About this task:
A single number is required: how many lines in the records below contain "Image".

(Dataset entries)
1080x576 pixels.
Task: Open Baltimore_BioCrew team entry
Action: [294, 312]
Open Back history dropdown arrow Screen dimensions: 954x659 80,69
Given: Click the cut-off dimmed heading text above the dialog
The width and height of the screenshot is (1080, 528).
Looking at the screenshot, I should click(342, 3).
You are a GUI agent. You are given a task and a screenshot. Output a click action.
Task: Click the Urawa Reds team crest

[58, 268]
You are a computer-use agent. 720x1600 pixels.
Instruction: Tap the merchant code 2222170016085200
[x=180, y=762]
==
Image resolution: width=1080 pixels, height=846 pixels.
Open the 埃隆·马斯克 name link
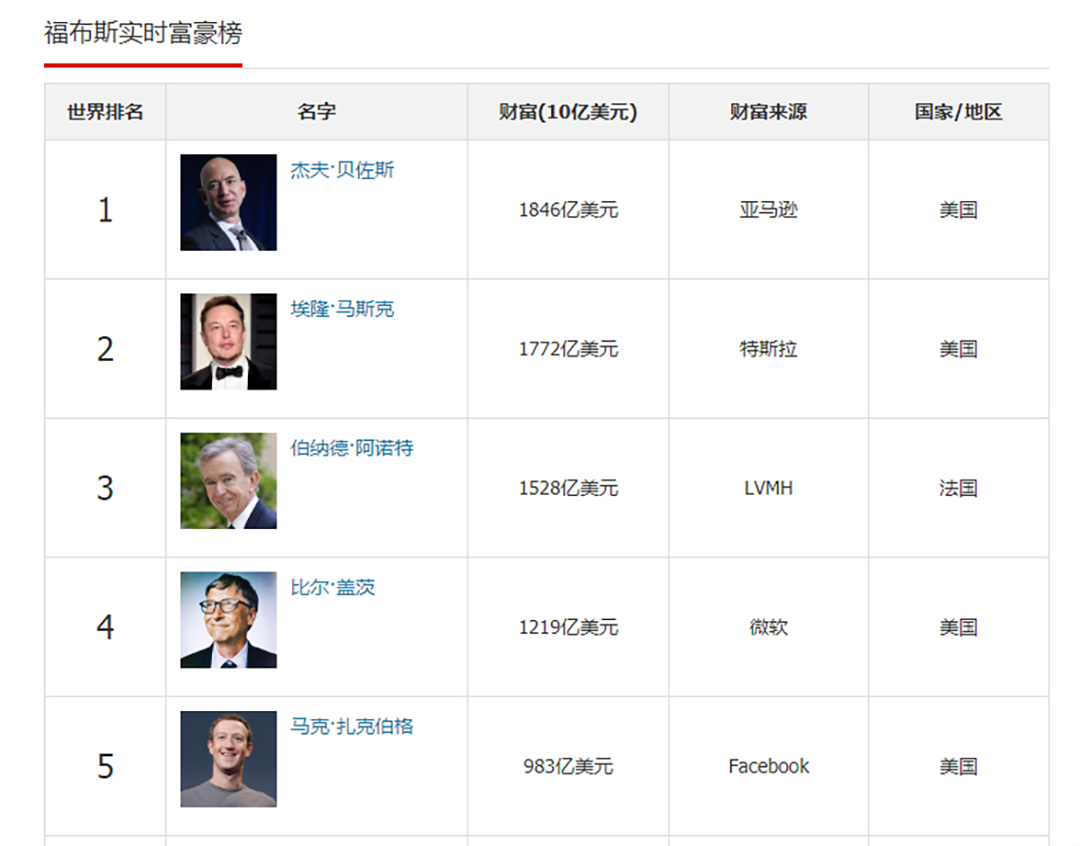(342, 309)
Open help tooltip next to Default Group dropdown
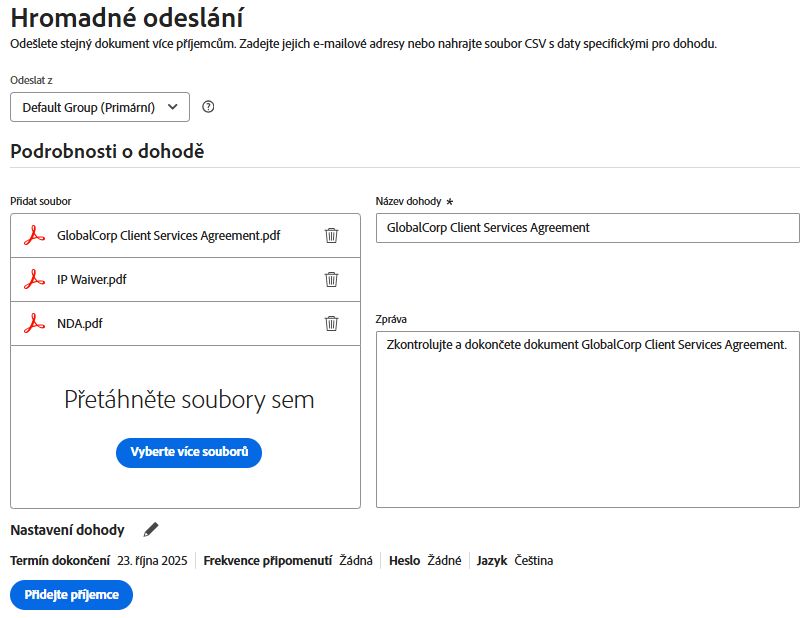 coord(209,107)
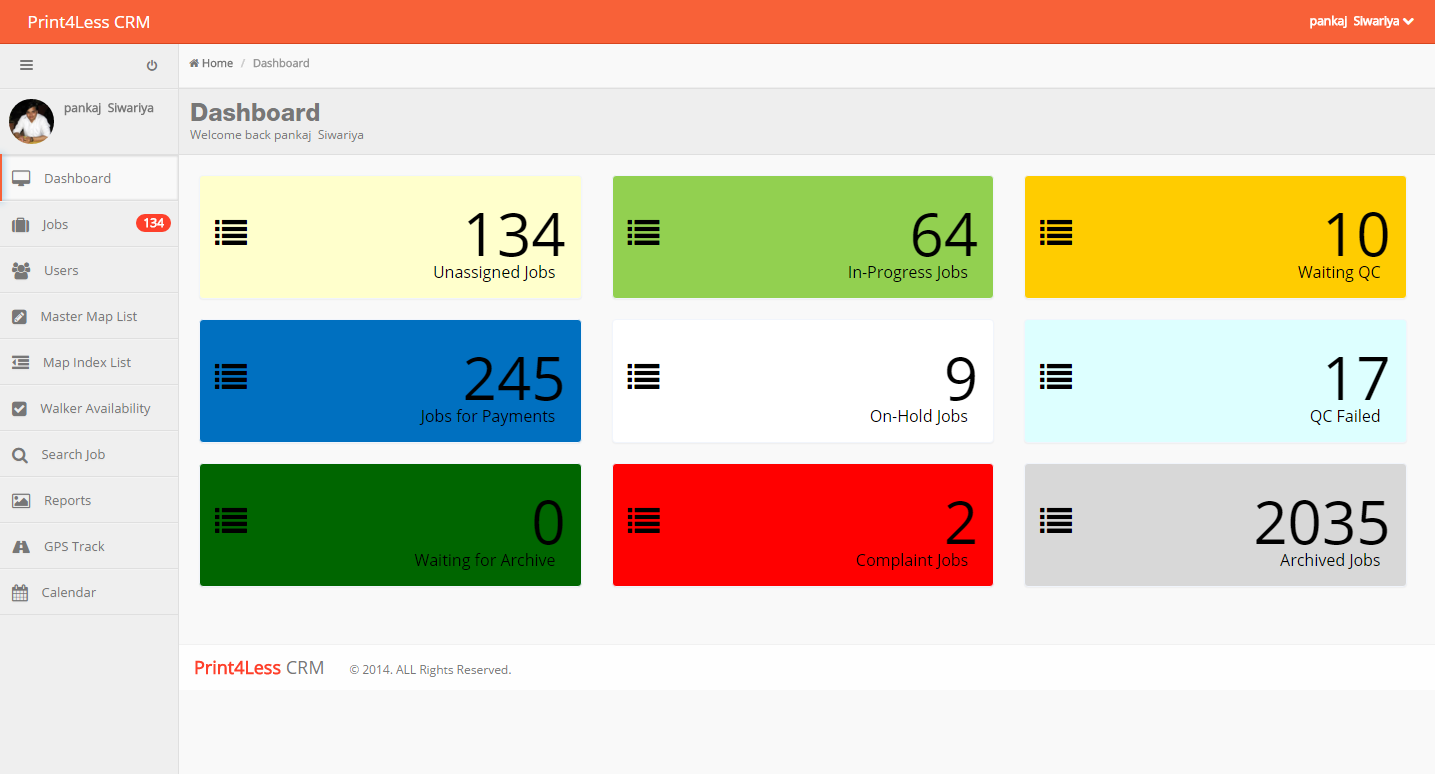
* * *
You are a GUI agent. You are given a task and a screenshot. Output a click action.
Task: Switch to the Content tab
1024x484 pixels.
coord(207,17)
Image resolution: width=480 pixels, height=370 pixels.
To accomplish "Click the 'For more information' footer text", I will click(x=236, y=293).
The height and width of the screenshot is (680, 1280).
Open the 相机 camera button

Answer to this exercise:
2